In August, the U.S. District Court of the Eastern District of New York
over-ruled a government request to obtain cellphone location records
without a warrant, calling it "Orwellian." Judge Nicholas Garaufis
wrote: "It is time that the courts begin to address whether
revolutionary changes in technology require changes to existing Fourth
Amendment doctrine." The government has appealed.
The WikiLeaks case became a test bed for the law's interpretation
earlier this year when Twitter fought a court order to turn over
records from the accounts of WikiLeaks supporters including Mr.
Appelbaum.
Mr. Applebaum is a developer for the Tor Project Inc., a Walpole,
Mass., nonprofit that provides free tools that help people maintain
their anonymity online. Tor's tools are often used by people living in
countries where Internet traffic is monitored by the government. Tor
obtains some of its funding from the U.S. government.
Mr. Appelbaum has also volunteered for WikiLeaks, which recommends
people use Tor's tools to protect their identities when submitting
documents to its website. In April 2010, Mr. Appelbaum's involvement
in WikiLeaks was inadvertently disclosed publicly in a blog post on
the website of the Committee to Protect Journalists. The reporter,
Danny O'Brien, said Mr. Appelbaum had thought he was speaking
anonymously. Mr. O'Brien said he later offered to remove Mr.
Appelbaum's name from the post.
After the blog post appeared, Mr. Appelbaum became a public advocate
for WikiLeaks. In June, he gave a speech at a Northern California
technology camp where he called WikiLeaks founder Julian Assange one
of the "biggest inspirations in my life."
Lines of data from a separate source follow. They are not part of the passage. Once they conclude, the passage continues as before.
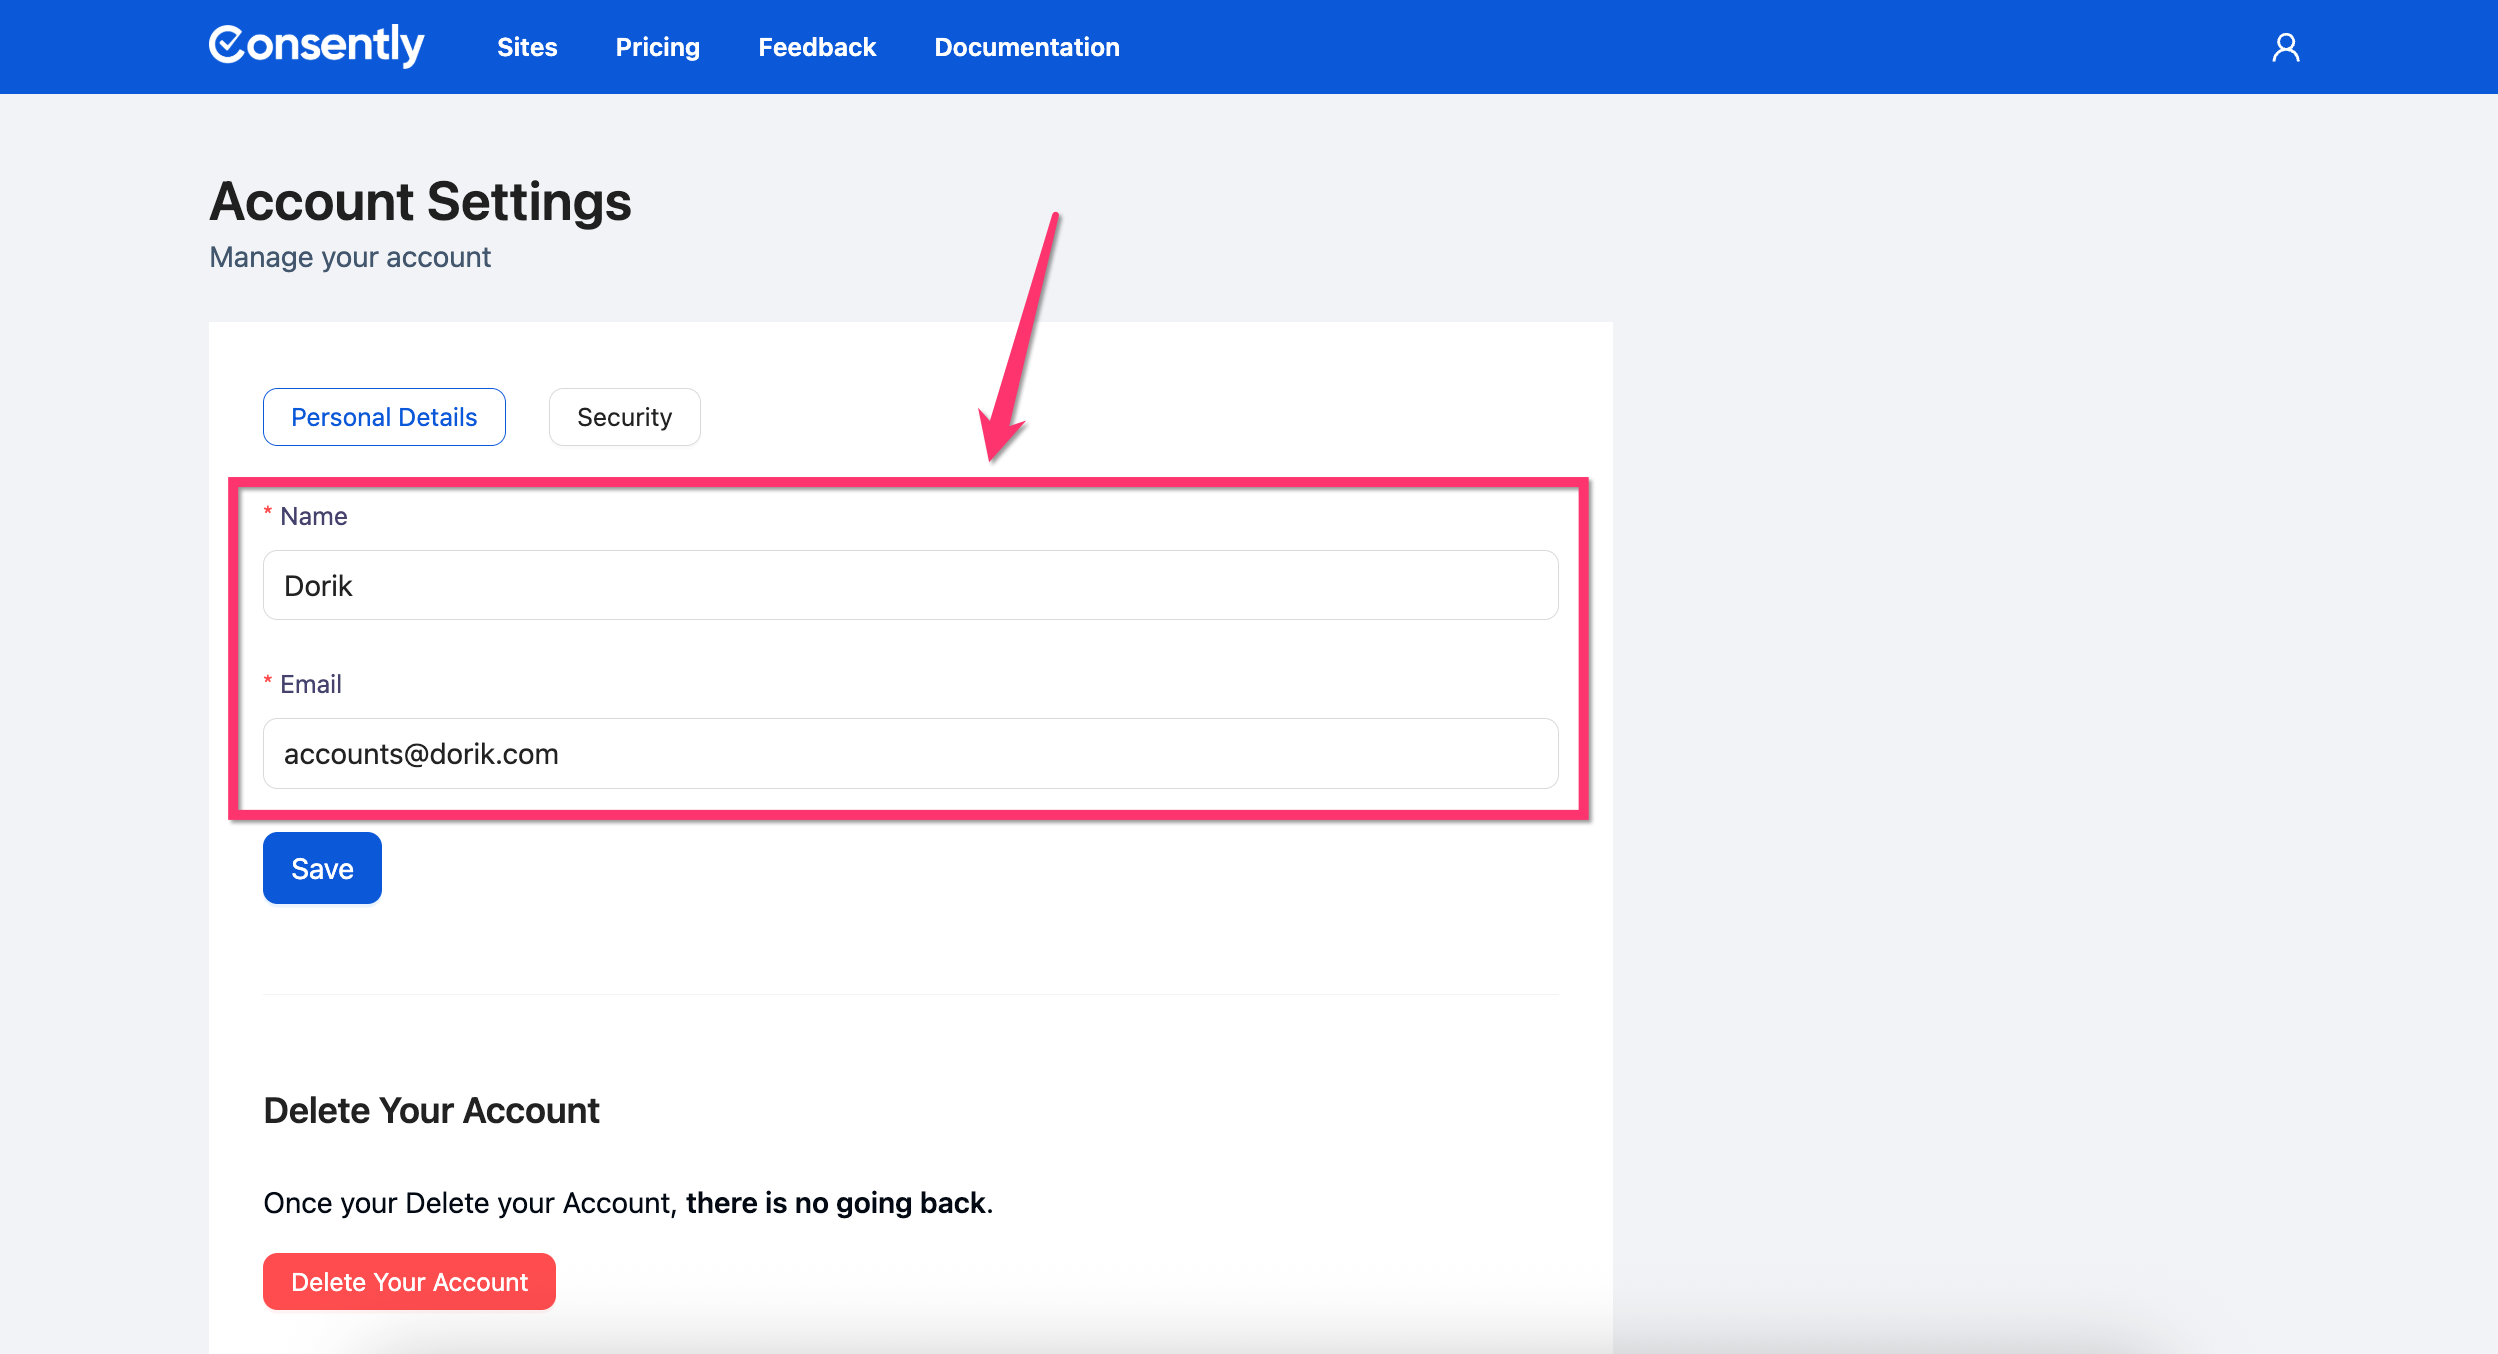Select the Personal Details tab

(384, 417)
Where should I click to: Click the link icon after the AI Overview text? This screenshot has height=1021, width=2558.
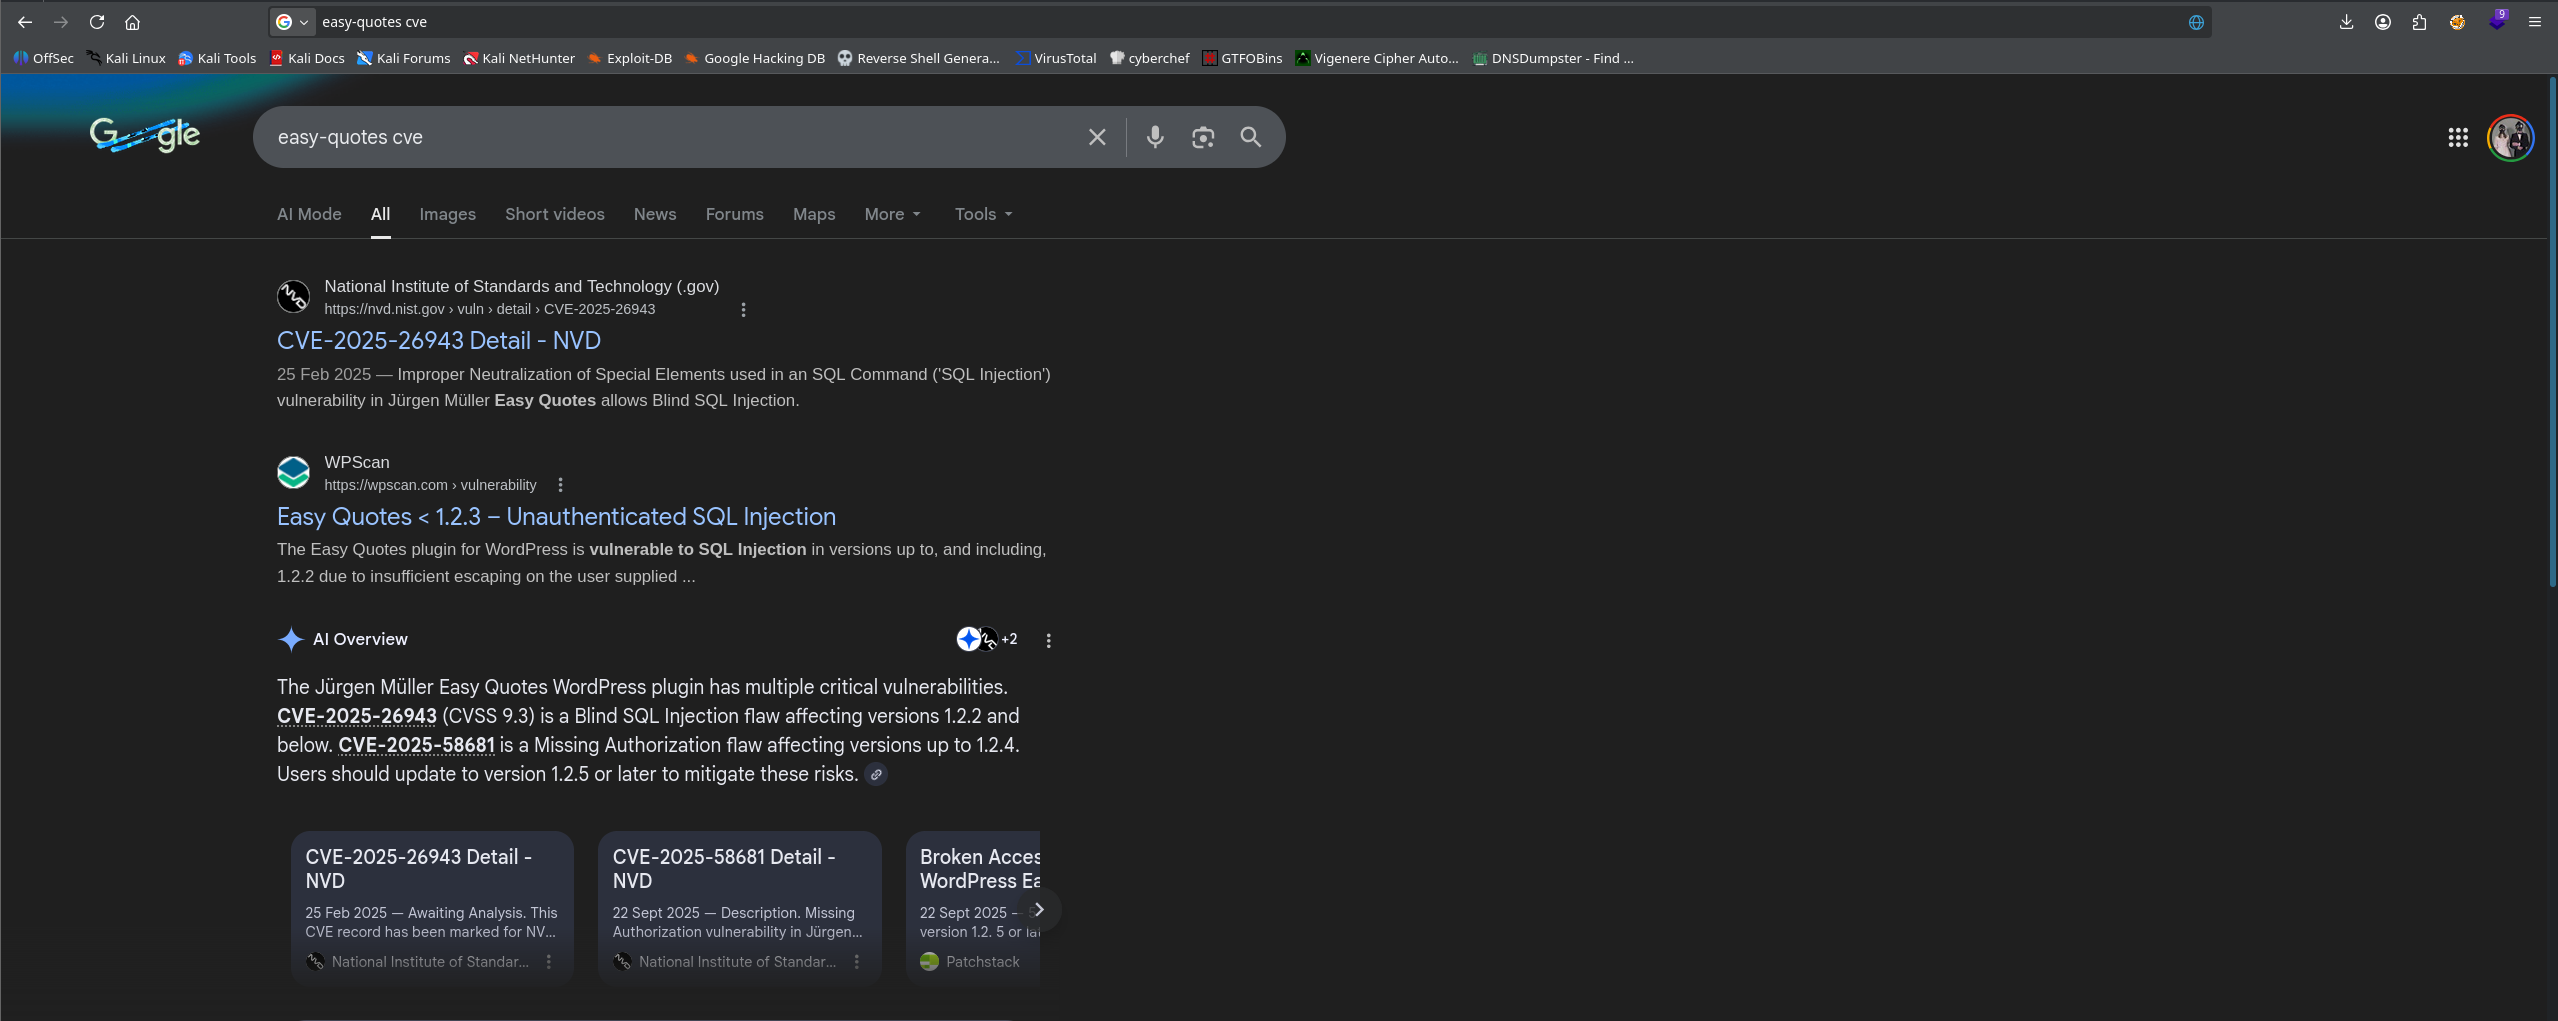tap(876, 774)
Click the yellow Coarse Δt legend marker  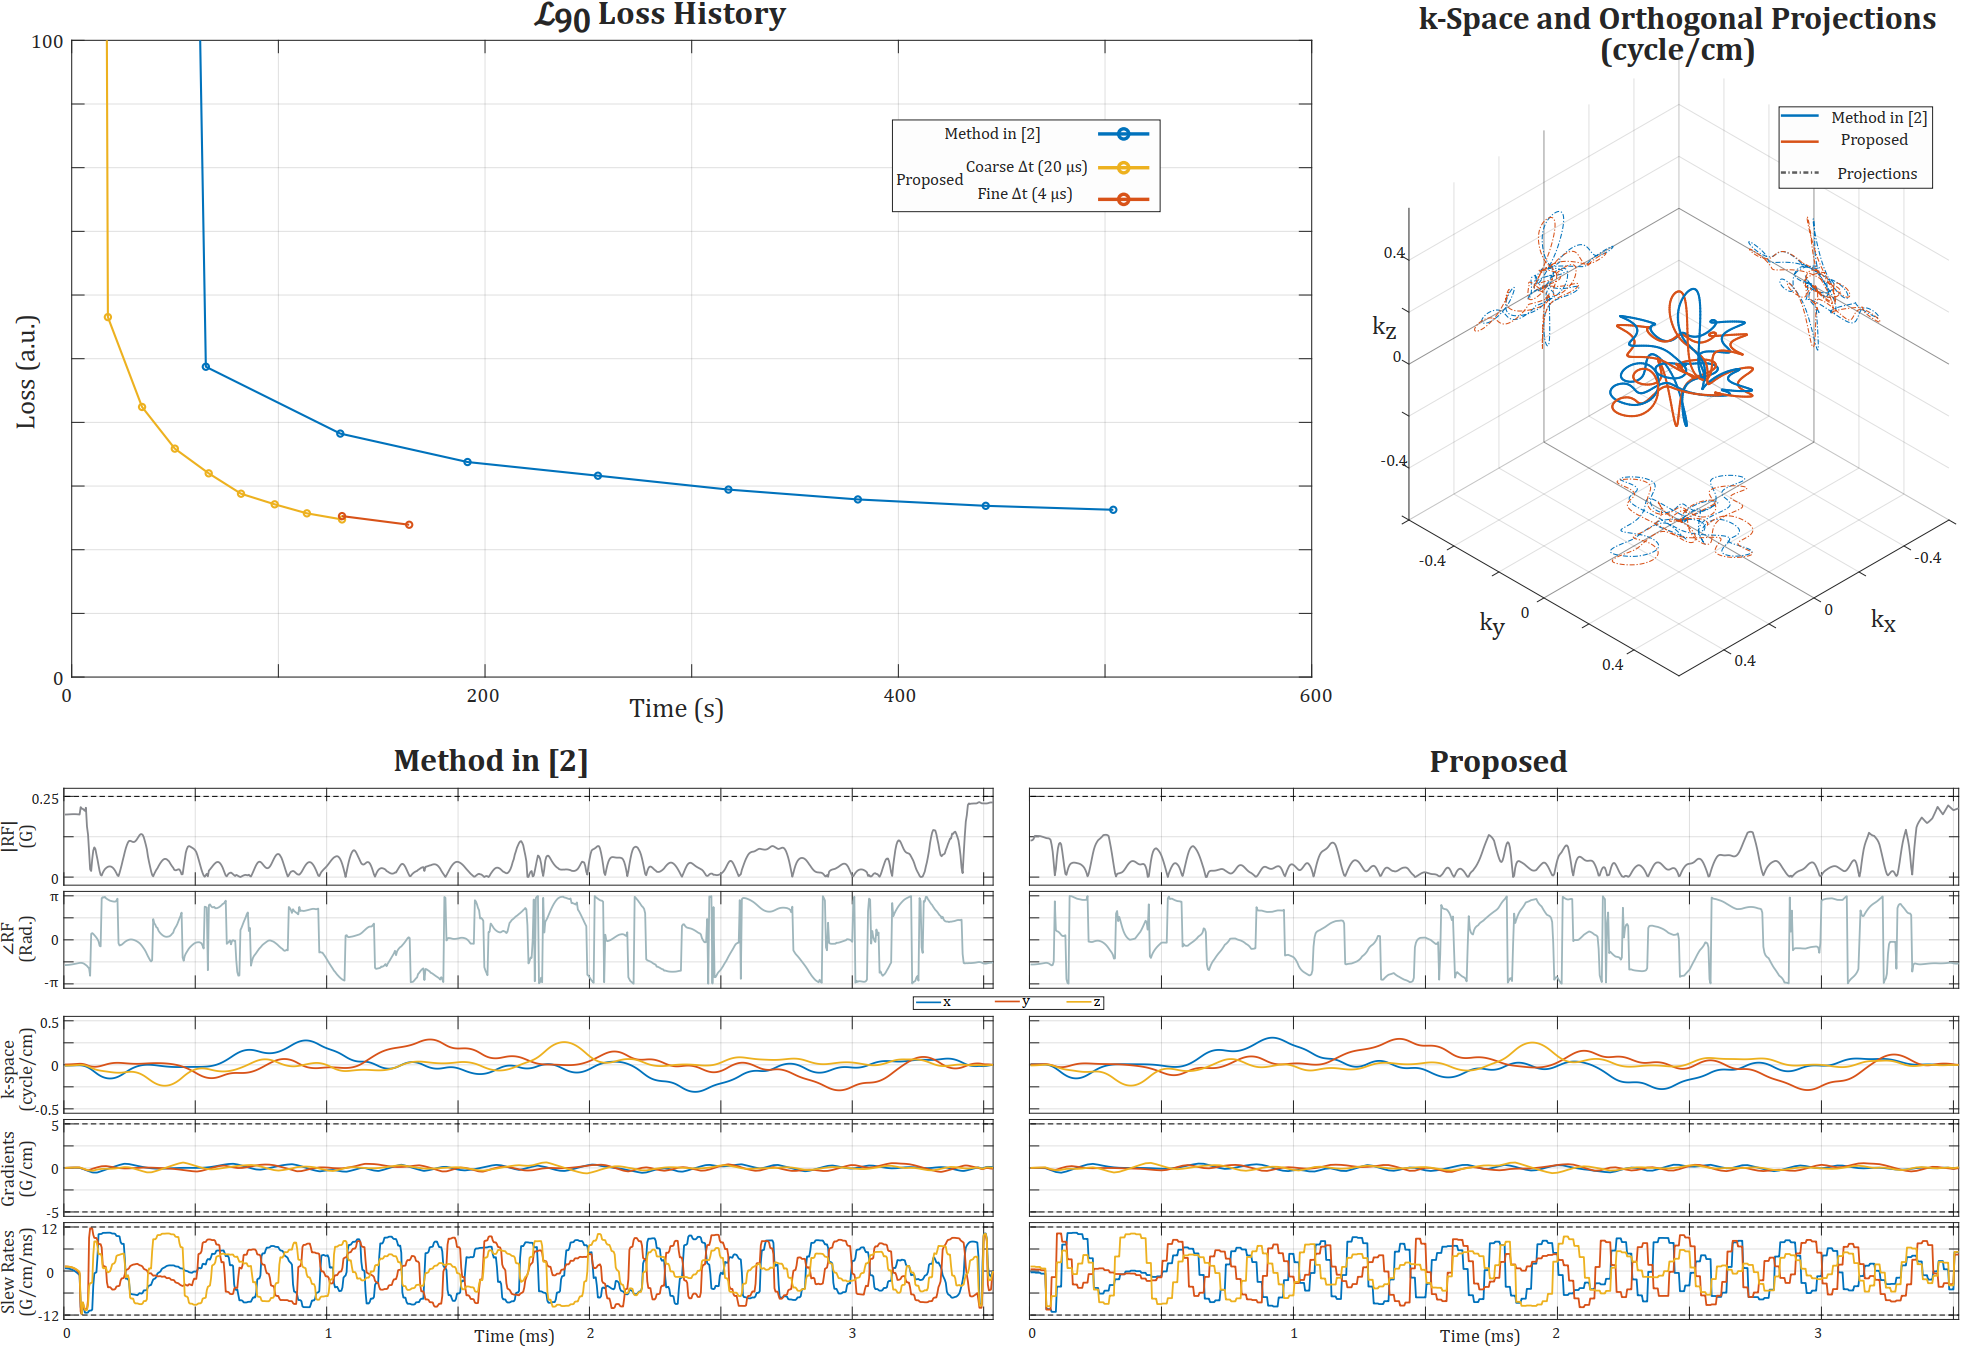click(1123, 168)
On Dec. 14, the U.S. Department of Justice obtained a court order for
information from the Twitter account of people including Mr. Appelbaum
and WikiLeaks supporters Birgitta Jonsdottir, a member of the
Icelandic parliament, and Rop Gonggrijp, a Dutch computer programmer.
Neither has been charged with wrongdoing.
The order sought the "Internet protocol," or IP, addresses of the
devices from which people logged into their accounts. An IP address is
a unique number assigned to a device connected to the Internet.
The order also sought the email addresses of the people with whom
those accounts communicated. The order was filed under seal, but
Twitter successfully won from the court the right to notify the
subscribers whose information was sought.
On Jan. 26, attorneys for Mr. Appelbaum, Mr. Gonggrijp and Ms.
Jonsdottir jointly filed a motion to vacate the court order. They
argued, among other things, that because IP addresses can be used to
locate a person in "specific geographic destinations," it constituted
a search under the Fourth Amendment and thus required a warrant.
The government argued that IP addresses don't reveal precise location
and are more akin to phone numbers. At a Feb. 15 hearing, Assistant
U.S. Attorney John S. Davis said, "this is a standard… investigative
measure that is used in criminal investigations every day of the year
all over this country."
On March 11, U.S. Magistrate Judge Theresa Carroll Buchanan denied the
WikiLeaks supporters' motion. They have appealed.
Twitter hasn't turned over information from the accounts of Mr.
Appelbaum, Ms. Jonsdottir and Mr. Gonggrijp, according to people
familiar with the investigation.
The court orders reviewed by the Journal seek the same type of
information that Twitter was asked to turn over. The secret Google
order is dated Jan. 4 and directs the search giant to hand over the IP
address from which Mr. Appelbaum logged into his gmail.com account and
the email and IP addresses of the users with whom he communicated
dating back to Nov. 1, 2009. It isn't clear whether Google fought the
order or turned over documents.
The secret Sonic order is dated April 15 and directs Sonic to turn
over the same type of information from Mr. Appelbaum's email account
dating back to Nov. 1, 2009.
On Aug. 31, the court agreed to lift the seal on the Sonic order to
provide Mr. Appelbaum a copy of it. Sonic Chief Executive Mr. Jasper
said the company also sought to unseal the rest of its legal filings
but that request "came back virtually entirely denied."